Nucala is a monoclonal antibody that binds to IL-5, preventing it from binding to its receptor on the surface of eosinophils. Inhibiting IL-5 binding in this way reduces blood, tissue and sputum eosinophil levels.
In the US Nucala is licensed as an add-on maintenance treatment for patients with severe asthma aged 12 years and older, and with an eosinophilic phenotype. Nucala is not approved for the treatment of other eosinophilic conditions or relief of acute bronchospasm or status asthmaticus. Full US Prescribing Information is available at US Prescribing Information Nucala.
In the EU Nucala is licensed as an add-on treatment for severe refractory eosinophilic asthma in adult patients. For the EU Summary of Product Characteristics for Nucala, please visit: http://www.ema.europa.eu/docs/en_GB/document_library/EPAR_-_Product_Information/human/003860/WC500198037.pdf
Nucala has also been approved in Canada and Australia. Further regulatory applications have been submitted and are under review in other countries.
Nucala® is a registered trade mark of the GSK group of companies.
Important safety information for Nucala
The following information is taken from the highlights section of the US Prescribing Information for Nucala.

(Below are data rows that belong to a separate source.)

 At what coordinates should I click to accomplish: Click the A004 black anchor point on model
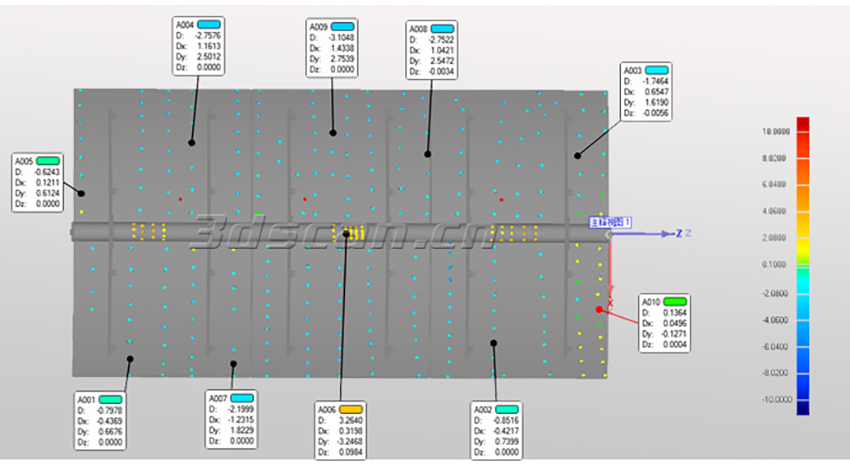(x=191, y=142)
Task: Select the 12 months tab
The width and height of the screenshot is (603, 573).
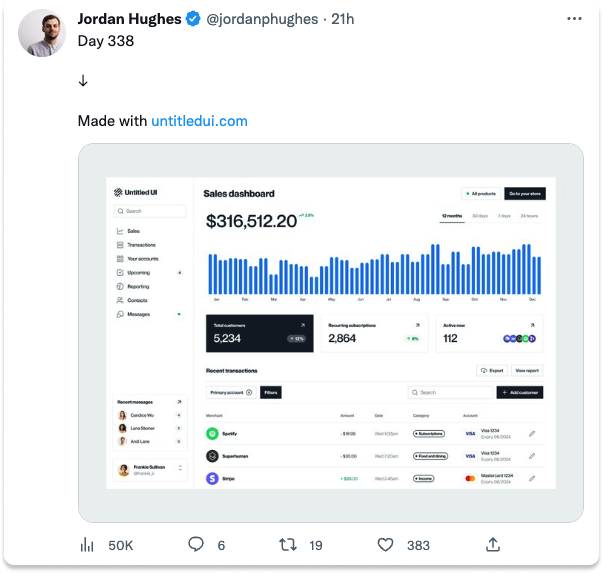Action: [x=452, y=216]
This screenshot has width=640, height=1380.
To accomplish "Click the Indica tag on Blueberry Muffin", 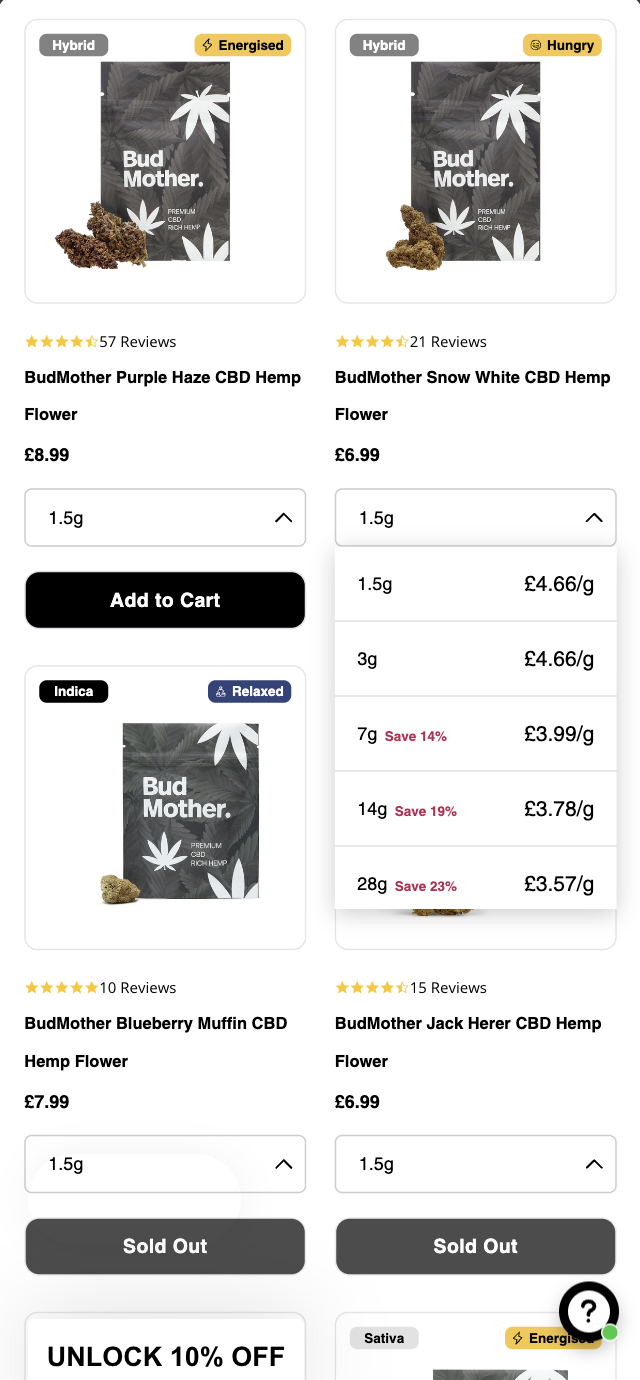I will (x=73, y=691).
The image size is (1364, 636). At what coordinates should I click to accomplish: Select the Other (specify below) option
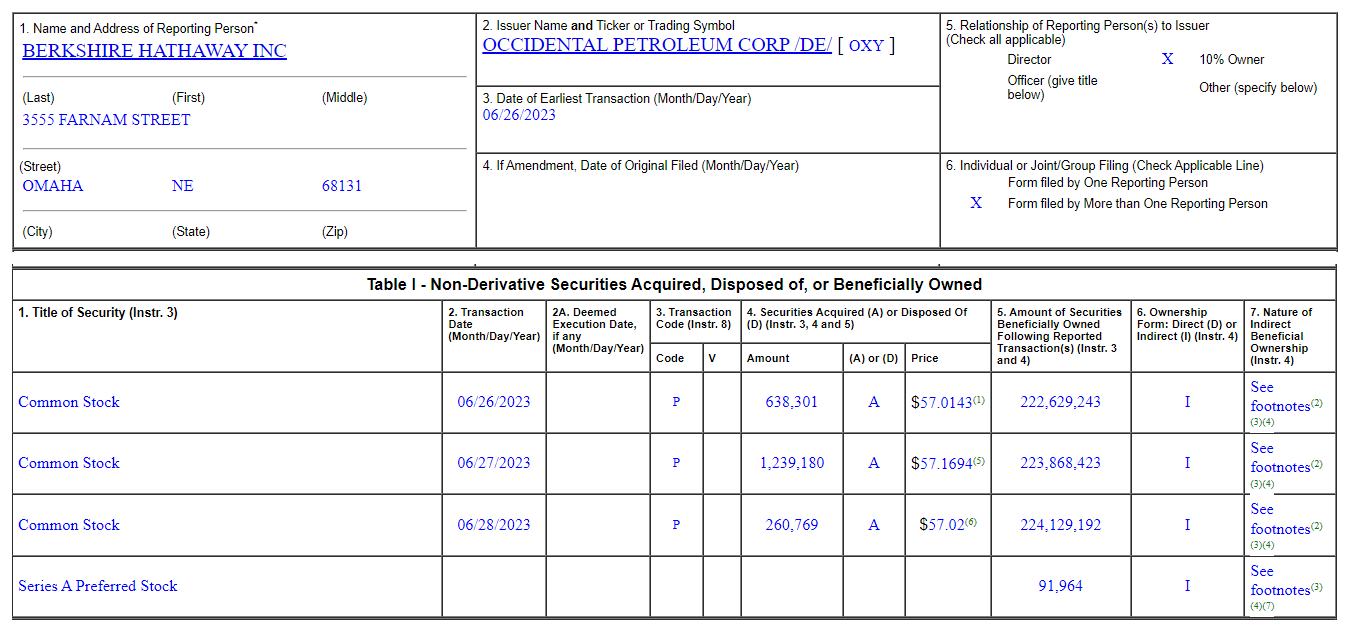tap(1258, 88)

- History of hypersensitivity to mepolizumab or excipients in the formulation.
Warnings and precautions:
- Hypersensitivity reactions (e.g., angioedema, bronchospasm, hypotension, urticaria, rash) have occurred after administration of Nucala. Discontinue Nucala in the event of a hypersensitivity reaction.
- Do not use to treat acute bronchospasm or status asthmaticus.
- Herpes zoster infections have occurred in patients receiving Nucala. Consider varicella vaccination if medically appropriate prior to starting therapy with Nucala.
- Do not discontinue systemic or inhaled corticosteroids abruptly upon initiation of therapy with Nucala. Decrease corticosteroids gradually, if appropriate.
- Treat patients with pre-existing helminth infections before therapy with Nucala. If patients become infected while receiving treatment with Nucala and do not respond to anti-helminth treatment, discontinue Nucala until parasitic infection resolves.